Contaminated Drinking Water in Santiago de Cuba Sickens More than 70 People with Diarrhea

Overflow of sewage waters in Mariana Grajales Avenue, in Santiago de Cuba. (Facebook)

14ymedio bigger14ymedio, Havana, 30 November 2021 — The residents of the South Central Popular Council, of the José Martí Urban Center, in Santiago de Cuba, swim in black waters. The situation is such that more than 70 people have fallen ill with diarrhea.

OnSunday, official journalist Cuscó Tarradell explained that on the afternoon of November 25 “there was a partial contamination” of the drinking water that is supplied in eleven districts of the South Central Popular Council, belonging to the José Martí Urban Center.

According to Tarradell, when trying to fix an obstruction in Avenida de las Américas, an excavation damaged the main water pipe, which together with a breakdown of the sewage network in the same place, caused a “crossing of the networks” and the consequent contamination of clean water pipes.

Despite the large number of people admitted to the hospital, the journalist assures that they were tested for cholera and were negative. Tarradell also says that on that same day, the contamination was eliminated and the fault repaired.

“We began to notice that the water that came through the pipe had a bad smell but it did not seem to be anything new to us because here it is often dirty,” Norma del Toro, a neighbor of the area most affected by the spill, explains to 14ymedio. “Luckily in our house we boiled the water but in this block several families had diarrhea.”

“For years here we’ve have to boil and then filter the water or buy it from the water carriers who bring it from places where it is cleaner,” explains the retiree. “You cannot trust the service and in houses where there are children or the elderly, it is best to buy it or take extreme measures.”

However, residents of the place published photos and videos in which they show that the situation is neither new nor limited only to the José Martí Urban Center. In one of these images, for example, Mariana Grajales Avenue is seen at the other end of the city flooded with sewage waters.

WHAT NEEDS TO BE DONE: Copy out the part of the Santiago de Cuba water article that begins at the words "Overflow of sewage" and stops after "belonging to the José Martí Urban Center.", word for word.

DATA BELOW:
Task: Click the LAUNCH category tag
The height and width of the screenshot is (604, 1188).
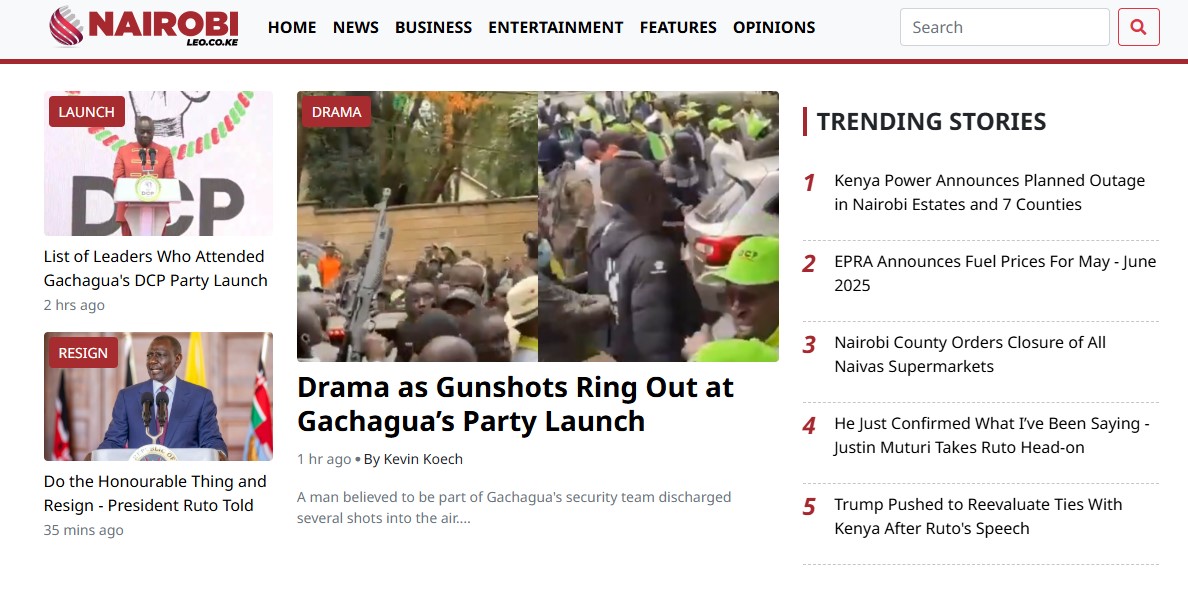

SOLUTION TO THE EXERCISE:
Overflow of sewage waters in Mariana Grajales Avenue, in Santiago de Cuba. (Facebook)

14ymedio bigger14ymedio, Havana, 30 November 2021 — The residents of the South Central Popular Council, of the José Martí Urban Center, in Santiago de Cuba, swim in black waters. The situation is such that more than 70 people have fallen ill with diarrhea.

OnSunday, official journalist Cuscó Tarradell explained that on the afternoon of November 25 “there was a partial contamination” of the drinking water that is supplied in eleven districts of the South Central Popular Council, belonging to the José Martí Urban Center.